Scandale Nobel de littérature: l’ex-secrétaire perpétuelle rend son fauteuil

STOCKHOLM — Elle était la voix et le visage du Nobel de littérature : emportée par les intrigues entre rénovateurs et gardiens d’un temple vieillissant qui a frôlé la ruine en plein mouvement #MeToo, l’essayiste Sara Danius a annoncé mardi qu’elle rendait son fauteuil à l’Académie suédoise.

Son départ est le dernier rebondissement d’un immense scandale qui a culminé avec le report d’un an de l’annonce du Nobel de littérature 2018, lequel doit être décerné cette année en même temps que le prix 2019.

«J’ai décidé de renoncer à mon fauteuil [...] jadis occupé par la première femme élue à l’académie, Selma Lagerlöf», auteure du Merveilleux voyage de Nils Holgersson, a annoncé Sara Danius dans un communiqué. «Ce fut un honneur», a ajouté l’essayiste suédoise.

Professeure de littérature à l’université de Stockholm, Sara Danius, 56 ans, était entrée à l’Académie en 2013 et en était devenue deux ans plus tard la secrétaire perpétuelle, première femme à ce poste depuis la création de la Svenska Akademien en 1786.

Mais en 2017, en plein mouvement #MeToo, 18 femmes accusaient de harcèlement et d’agressions, dans une tribune publiée par le quotidien de référence Dagens Nyheter, le Français Jean-Claude Arnault, personnalité influente de la scène culturelle suédoise.

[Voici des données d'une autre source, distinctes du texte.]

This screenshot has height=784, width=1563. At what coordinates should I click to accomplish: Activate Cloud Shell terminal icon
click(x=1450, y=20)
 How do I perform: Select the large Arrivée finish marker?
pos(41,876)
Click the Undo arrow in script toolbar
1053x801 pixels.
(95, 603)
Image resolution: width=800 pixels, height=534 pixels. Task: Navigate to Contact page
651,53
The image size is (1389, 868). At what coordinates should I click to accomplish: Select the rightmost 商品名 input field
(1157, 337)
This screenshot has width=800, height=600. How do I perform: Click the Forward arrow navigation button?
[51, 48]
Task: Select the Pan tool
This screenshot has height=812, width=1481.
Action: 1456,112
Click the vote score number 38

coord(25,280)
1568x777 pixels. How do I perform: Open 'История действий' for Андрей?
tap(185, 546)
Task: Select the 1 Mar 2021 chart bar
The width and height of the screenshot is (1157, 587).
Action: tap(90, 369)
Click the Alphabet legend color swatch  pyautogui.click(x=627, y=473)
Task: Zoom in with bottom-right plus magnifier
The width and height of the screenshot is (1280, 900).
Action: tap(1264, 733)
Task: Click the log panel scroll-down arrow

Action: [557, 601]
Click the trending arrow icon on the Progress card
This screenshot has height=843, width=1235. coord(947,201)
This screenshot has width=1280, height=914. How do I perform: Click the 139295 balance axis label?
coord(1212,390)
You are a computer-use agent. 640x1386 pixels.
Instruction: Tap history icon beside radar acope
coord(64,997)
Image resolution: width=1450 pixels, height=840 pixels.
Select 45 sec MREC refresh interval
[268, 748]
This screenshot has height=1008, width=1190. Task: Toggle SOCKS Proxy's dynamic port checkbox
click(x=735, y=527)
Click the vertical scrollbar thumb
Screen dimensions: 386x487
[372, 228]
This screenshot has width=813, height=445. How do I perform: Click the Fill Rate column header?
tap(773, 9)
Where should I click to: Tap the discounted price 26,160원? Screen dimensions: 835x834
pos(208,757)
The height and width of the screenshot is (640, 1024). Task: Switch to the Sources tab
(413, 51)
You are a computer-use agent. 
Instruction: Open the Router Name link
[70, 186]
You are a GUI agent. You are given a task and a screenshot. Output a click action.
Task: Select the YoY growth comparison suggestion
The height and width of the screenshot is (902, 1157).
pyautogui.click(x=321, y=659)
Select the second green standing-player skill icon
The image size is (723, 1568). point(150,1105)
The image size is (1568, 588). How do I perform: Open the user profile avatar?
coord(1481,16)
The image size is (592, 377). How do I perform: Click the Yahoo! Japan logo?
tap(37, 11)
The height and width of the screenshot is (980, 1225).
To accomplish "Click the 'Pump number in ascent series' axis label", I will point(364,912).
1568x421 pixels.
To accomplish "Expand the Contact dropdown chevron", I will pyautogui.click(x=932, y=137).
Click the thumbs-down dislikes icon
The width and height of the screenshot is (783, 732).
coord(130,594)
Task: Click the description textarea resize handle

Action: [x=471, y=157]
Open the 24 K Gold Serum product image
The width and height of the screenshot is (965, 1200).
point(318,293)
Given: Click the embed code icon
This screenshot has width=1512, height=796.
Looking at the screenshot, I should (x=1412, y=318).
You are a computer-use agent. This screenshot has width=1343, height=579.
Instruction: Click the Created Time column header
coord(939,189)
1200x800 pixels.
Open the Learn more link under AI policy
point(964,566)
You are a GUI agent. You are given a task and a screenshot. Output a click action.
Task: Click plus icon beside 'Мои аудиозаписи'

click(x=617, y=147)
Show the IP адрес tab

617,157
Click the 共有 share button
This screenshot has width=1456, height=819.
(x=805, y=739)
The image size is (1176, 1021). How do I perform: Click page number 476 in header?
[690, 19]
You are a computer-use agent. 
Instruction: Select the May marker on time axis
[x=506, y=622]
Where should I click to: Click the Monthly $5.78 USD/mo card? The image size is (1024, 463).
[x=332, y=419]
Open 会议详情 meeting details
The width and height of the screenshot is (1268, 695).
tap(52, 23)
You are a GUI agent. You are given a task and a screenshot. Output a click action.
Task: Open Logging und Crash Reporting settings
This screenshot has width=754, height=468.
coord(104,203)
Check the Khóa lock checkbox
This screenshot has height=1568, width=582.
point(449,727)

Marié à une académicienne, Jean-Claude Arnault recevait de généreux subsides de l’académie, se vantait d’en être le «19e membre» et, selon des témoins, soufflait le nom des futurs lauréats du Nobel à ses amis.

Le septuagénaire a été condamné en appel en décembre dernier à deux ans et six mois de prison ferme pour le viol à deux reprises d’une des signataires de la tribune. Il a saisi la Cour suprême.

«Patriarcat»

Le scandale avait mis au jour le fonctionnement opaque de l’académie, les rivalités entre ses membres, la dénonciation par les soutiens de Sara Danius des forces du «patriarcat» à l’œuvre en son sein, et la culture du silence qui protégeait Jean-Claude Arnault.

L’Académie suédoise a depuis connu une hémorragie de membres. Mme Danius avait elle-même été forcée à abandonner ses prérogatives de secrétaire perpétuelle en avril 2018 tout en conservant son fauteuil.

Son départ définitif signifie «pour l’académie qu’elle perd son membre le plus populaire, et un des plus connus du grand public», indique à l’AFP Madelaine Levy, critique au journal Svenska Dagbladet.